É. P. – Nos clients fidèles déclenchent un achat tous les dix-huit mois environ, avec un panier moyen de 1 200 à 1 300 euros. Leur irritabilité potentielle est d’autant plus forte que cet achat concerne un moment de vie (en famille ou entre amis). Depuis 2017, nous utilisons dans notre centre d’appels une technologie de détection de l’irritabilité. Ce dispositif identifie les « appels de colère » et facilite une supervision en temps réel ou a posteriori, avec si nécessaire un rappel par un de nos responsables. En outre, si plus de 90% des réclamations nous parviennent par écrit, nous y répondons majoritairement par un appel de nos téléconseillers. Le client se sent écouté et peut détailler la situation à l’origine de sa réclamation, ce qui aide à désamorcer la situation. C’est la plus-value de l’écoute humaine. Ce processus est facilité par un « puits de données » qui centralise l’historique de la réclamation et des points de contact, la fiche client, les enquêtes de satisfaction…

De plus, pour onze de nos sites en Europe, nous avons instauré l’envoi par WhatsApp d’un assistant virtuel, cinq jours avant l’arrivée du client, afin de faciliter l’accueil. Et lorsqu’une réclamation est ouverte, nous gelons temporairement les relances et les enquêtes de satisfaction auprès de ce client pendant deux semaines.

 

La réclamation peut-elle être transformée en opportunité relationnelle ? Comment ?

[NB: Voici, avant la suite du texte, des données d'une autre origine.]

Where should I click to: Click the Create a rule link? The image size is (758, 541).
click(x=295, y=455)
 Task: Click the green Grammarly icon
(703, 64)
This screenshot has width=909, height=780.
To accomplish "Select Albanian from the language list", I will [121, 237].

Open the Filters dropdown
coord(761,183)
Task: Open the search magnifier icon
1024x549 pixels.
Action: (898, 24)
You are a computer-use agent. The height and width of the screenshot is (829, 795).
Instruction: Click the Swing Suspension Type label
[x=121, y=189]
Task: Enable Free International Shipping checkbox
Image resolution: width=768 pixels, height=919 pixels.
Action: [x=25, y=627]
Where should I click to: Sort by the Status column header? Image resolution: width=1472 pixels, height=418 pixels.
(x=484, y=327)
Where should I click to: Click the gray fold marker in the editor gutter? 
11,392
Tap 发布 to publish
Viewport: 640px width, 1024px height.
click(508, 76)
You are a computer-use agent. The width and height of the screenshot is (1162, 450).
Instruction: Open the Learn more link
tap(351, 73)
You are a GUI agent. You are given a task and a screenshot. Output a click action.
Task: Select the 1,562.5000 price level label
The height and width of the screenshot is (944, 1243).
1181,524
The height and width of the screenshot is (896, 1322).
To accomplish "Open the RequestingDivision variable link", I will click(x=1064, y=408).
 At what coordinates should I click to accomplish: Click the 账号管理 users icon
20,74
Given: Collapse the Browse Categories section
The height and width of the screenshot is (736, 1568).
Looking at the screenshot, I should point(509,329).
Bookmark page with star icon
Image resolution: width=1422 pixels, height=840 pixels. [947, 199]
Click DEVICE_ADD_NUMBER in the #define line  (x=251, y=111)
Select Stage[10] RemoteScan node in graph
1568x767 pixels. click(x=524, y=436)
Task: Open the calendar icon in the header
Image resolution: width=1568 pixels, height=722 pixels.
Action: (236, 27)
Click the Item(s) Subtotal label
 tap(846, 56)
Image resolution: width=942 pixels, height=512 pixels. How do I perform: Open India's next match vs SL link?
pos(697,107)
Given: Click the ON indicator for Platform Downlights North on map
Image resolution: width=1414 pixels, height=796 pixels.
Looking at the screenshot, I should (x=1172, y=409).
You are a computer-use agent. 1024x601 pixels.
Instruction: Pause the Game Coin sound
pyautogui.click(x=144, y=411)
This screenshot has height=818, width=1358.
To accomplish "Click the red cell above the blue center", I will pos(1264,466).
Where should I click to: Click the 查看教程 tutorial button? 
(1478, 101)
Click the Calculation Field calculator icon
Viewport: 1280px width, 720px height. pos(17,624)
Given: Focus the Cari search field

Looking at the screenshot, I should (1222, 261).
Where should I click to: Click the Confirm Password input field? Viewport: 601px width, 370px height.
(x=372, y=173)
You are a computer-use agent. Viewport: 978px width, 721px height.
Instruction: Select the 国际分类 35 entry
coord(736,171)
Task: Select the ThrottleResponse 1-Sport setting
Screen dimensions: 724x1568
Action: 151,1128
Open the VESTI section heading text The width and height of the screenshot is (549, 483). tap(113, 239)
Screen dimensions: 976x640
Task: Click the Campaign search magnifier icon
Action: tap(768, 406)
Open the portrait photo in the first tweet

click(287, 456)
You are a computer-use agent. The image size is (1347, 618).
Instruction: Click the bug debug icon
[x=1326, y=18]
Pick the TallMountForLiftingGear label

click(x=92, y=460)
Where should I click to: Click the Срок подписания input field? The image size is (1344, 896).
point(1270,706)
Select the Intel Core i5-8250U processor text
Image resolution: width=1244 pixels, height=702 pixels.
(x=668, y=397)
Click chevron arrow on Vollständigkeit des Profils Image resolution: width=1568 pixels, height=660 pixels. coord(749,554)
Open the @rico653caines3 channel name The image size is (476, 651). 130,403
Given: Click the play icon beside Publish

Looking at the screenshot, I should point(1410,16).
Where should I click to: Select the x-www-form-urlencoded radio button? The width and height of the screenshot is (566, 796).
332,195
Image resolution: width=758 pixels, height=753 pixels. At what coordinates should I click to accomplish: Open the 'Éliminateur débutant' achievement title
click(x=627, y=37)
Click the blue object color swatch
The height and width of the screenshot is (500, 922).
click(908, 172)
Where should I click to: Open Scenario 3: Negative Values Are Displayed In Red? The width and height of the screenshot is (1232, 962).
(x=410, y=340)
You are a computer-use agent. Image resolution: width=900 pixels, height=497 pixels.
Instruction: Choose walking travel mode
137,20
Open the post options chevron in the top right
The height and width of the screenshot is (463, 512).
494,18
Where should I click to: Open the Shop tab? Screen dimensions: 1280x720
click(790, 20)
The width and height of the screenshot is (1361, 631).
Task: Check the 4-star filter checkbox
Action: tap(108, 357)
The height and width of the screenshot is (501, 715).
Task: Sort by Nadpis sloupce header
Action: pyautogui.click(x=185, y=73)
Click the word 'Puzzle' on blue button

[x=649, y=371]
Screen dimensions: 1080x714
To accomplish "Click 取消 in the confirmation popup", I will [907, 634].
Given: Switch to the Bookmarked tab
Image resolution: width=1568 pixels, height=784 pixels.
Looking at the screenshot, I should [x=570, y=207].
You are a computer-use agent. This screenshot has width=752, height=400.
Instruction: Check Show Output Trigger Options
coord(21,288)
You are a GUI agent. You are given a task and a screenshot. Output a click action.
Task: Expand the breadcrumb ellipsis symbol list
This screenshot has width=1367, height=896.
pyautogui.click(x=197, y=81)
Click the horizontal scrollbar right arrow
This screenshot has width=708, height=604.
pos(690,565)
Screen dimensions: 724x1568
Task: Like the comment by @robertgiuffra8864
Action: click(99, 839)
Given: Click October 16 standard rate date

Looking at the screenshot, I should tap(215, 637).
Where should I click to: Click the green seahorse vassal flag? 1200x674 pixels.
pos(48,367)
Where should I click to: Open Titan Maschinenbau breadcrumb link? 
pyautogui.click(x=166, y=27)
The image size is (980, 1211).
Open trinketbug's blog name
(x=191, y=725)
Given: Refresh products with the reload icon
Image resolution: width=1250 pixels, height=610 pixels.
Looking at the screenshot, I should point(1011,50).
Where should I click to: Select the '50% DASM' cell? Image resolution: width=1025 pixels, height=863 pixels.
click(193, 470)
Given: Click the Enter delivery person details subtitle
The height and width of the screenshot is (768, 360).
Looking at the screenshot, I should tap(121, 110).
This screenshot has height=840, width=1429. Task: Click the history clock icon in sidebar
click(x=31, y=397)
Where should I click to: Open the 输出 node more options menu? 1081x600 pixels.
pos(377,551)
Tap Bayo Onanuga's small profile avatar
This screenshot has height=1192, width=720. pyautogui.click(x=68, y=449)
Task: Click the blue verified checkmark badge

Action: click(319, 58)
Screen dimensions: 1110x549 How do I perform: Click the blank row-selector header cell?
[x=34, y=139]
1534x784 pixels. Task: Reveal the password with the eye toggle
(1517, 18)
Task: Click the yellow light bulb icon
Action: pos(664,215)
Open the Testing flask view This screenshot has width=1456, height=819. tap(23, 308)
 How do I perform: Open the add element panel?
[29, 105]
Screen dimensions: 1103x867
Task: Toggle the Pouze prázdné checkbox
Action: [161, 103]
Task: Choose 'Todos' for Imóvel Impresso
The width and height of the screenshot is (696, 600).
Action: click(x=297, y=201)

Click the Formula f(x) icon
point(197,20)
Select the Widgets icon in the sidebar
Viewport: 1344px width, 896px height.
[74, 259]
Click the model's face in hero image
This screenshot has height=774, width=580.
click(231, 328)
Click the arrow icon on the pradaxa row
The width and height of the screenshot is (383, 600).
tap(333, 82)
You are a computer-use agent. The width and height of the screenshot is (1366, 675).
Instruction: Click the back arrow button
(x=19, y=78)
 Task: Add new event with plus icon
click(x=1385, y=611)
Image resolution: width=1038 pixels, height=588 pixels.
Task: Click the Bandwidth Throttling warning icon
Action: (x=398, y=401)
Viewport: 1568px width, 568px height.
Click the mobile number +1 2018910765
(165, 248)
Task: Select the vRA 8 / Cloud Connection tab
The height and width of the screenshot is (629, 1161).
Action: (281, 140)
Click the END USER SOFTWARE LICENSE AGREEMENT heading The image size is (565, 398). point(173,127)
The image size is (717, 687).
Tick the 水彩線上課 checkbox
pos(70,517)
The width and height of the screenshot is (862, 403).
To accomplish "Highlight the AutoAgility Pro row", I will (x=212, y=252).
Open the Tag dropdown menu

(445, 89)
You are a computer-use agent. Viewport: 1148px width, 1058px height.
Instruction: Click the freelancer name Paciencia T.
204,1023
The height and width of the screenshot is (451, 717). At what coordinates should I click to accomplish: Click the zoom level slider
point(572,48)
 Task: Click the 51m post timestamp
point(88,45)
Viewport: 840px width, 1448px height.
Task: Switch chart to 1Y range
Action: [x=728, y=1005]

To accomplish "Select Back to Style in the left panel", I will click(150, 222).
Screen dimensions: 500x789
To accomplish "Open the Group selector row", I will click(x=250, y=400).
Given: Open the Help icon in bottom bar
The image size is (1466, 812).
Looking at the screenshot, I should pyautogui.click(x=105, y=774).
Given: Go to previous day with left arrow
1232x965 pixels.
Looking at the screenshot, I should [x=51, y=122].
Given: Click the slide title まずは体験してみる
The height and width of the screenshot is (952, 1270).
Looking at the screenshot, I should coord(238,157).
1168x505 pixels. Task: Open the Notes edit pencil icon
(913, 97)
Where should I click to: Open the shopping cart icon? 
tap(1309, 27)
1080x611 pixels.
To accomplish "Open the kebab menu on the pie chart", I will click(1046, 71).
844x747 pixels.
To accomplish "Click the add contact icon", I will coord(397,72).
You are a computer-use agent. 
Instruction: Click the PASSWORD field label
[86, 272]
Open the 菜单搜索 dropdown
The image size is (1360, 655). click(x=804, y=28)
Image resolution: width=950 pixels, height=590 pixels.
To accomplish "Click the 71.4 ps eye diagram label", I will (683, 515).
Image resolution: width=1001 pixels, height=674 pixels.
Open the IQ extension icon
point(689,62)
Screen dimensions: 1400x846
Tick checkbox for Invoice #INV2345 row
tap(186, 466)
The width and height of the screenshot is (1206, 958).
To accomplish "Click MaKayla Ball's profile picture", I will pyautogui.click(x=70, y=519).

É. P. – Dans notre groupe, un tiers des réclamations donne lieu à compensation par un à-valoir sur un prochain séjour. Les deux autres tiers prennent la forme de remboursements ciblés ou de réponses contextualisées – sur une activité qui se serait mal déroulée, par exemple. Depuis 2021, nous déclenchons 300 000 « appels de bienvenue » par an, avec un gain moyen de satisfaction de 8%. Nous avons aussi pris l’initiative de surclasser un millier de clients suite à leurs réclamations. 

Nous allons faire évoluer ces processus en consacrant plus de temps à l’analyse des causes racines, en reliant réclamations, enquêtes de satisfaction (un tiers de nos clients y répond) et commentaires sur les plates-formes de voyage. Sur 1 500 réclamations déjà analysées par IA, nous avons ainsi identifié des attentes spécifiques de la clientèle néerlandaise, sur les activités et la configuration de nos sites. Au final, l’ensemble de ces politiques réduit l’écart entre la projection initiale des clients et leur découverte des lieux.

Crédit photo couverture : ©Pierre & Vacances - Center Parcs

Biographie d'Éric Poueys (Pierre & Vacances - Center Parcs)

Eric Poueys débute sa carrière à la fin des années 1990 chez Cofinoga/LaSer, d’abord en tant que directeur de la fidélisation, puis comme responsable d’un centre de profit. En 2012, il est nommé directeur de la relation client de QCNS Cruise, leader des croisières en ligne. En 2014, il rejoint Karavel/Promovacances comme directeur projets et développement. Depuis 2017, il est directeur de la relation client de Pierre & Vacances – Center Parcs, fixant la stratégie pour l’ensemble des marchés européens du groupe.